I also probably walked out of there with a few box cutters and pencils and such, not intentionally, just putting things in my pocket and forgetting about them until I got home.
I and the one other guy remaining at our old office for 6mo while we finished the move and got ready for demo didn't drink coffee, but HR made sure we had a brand new machine. At the end of the 6 months I took it for my wife. That was 5 or 6 years ago now and it's still the quick coffee machine when I don't wanna bother making espresso
Other than that mostly office supply doodads for random shit, like a handful of paperclips to turn into bowl plugs, or printing a shipping label on works nice sticker labels. You know, office perks
My boss looked me in a funny way and said "Sure, go ahead!" when I asked permission to take 1-2 pens back home.
I know it might be silly but I just felt that I wanted to ask, to have a clean conscience.
I'm a field tech, once I was installing a line at a customer not far from home, my company supplied a box with 300m of CAT6 cable to wire everything up but the customer insisted that we use their own, armored cable. For my company it was part of the supply, already billed. I drove there so I could carry whatever I wanted. That box of cable is now in my garage.
For a while my network switches were pilfered from the tech recycle bin at work. And oh so many laptop power cables (the Surface ones) so now I have one at every seat in my house.
Not so much stolen, but I was... unofficially gifted...a high performance SSD that had been sitting unused at the office for a few years. No one claimed it so I was told to take it.
And then the usual stack of notebooks, reams of paper, pens, and pencils from the office supply.
My home first aid kit is pretty well stocked too, totally unrelated to the individually packaged piles of pills at work of course.

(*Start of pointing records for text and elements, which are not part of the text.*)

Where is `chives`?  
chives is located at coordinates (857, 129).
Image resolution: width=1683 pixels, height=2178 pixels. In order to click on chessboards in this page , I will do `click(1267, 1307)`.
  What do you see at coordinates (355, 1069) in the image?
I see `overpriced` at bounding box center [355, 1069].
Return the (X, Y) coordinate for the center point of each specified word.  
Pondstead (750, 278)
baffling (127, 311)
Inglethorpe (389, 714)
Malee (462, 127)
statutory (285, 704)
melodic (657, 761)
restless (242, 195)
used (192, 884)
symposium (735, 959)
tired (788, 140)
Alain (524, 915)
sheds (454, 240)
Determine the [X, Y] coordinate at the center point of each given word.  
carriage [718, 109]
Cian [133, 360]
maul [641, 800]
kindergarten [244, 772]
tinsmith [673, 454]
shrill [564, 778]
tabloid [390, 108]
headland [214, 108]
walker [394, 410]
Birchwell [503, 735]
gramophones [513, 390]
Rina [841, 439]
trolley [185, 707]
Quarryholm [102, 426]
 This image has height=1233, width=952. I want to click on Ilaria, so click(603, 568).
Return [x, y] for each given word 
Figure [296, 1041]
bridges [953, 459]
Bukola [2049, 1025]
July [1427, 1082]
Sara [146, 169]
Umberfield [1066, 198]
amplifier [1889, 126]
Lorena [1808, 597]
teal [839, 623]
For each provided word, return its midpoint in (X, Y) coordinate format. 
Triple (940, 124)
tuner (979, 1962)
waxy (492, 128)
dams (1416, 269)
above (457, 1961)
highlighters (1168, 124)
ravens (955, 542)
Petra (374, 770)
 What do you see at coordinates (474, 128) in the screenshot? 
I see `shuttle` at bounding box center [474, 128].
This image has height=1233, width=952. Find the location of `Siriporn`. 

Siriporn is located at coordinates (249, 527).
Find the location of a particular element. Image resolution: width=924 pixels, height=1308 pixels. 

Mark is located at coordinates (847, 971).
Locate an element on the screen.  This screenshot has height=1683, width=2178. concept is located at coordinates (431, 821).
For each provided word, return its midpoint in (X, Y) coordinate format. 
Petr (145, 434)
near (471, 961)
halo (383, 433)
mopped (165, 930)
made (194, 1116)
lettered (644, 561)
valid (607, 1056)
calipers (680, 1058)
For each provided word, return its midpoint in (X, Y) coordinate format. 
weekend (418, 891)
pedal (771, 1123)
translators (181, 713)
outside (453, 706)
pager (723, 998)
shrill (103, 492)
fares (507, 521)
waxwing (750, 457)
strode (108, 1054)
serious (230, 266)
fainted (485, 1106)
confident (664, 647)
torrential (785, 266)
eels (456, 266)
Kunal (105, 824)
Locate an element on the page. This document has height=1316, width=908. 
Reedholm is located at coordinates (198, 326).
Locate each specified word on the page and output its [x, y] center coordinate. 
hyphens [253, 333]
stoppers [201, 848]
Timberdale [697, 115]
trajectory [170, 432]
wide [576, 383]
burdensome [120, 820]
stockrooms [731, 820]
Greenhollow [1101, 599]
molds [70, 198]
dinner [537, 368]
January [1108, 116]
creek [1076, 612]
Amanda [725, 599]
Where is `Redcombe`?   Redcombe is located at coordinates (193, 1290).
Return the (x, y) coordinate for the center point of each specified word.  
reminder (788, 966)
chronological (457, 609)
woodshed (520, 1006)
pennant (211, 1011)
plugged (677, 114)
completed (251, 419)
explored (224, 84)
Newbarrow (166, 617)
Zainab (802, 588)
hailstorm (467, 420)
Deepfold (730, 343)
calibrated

Used to work in a painting hangar and guys would regularly pilfer supplies. For most people it was just touch up brushes or minijet cups for minor stuff at home, but some people would be stealing whole rolls of masking tape, suits and hoods, sandpaper, bottles of rubbing alcohol and acetone, etc.
I know at least one guy who confided in me that he made a mint stealing supplies and painting cars on the side. He said the only thing he paid for was paint. I think the only reason nobody ever got called out on it was because our work was so good we were a preferred painter for UAE and Qatar planes, so everyone in the C-Suite was making millions of dollars and paying jack shit to the workers, and I'm guessing they figured the shrinkage was an acceptable cost of doing business.
I have spent a lot of my life scavenging old tech others have lost the use for. A couple months ago I picked up a projector I can hook up to a laptop to watch movies. That's the biggest/nicest I've taken from work.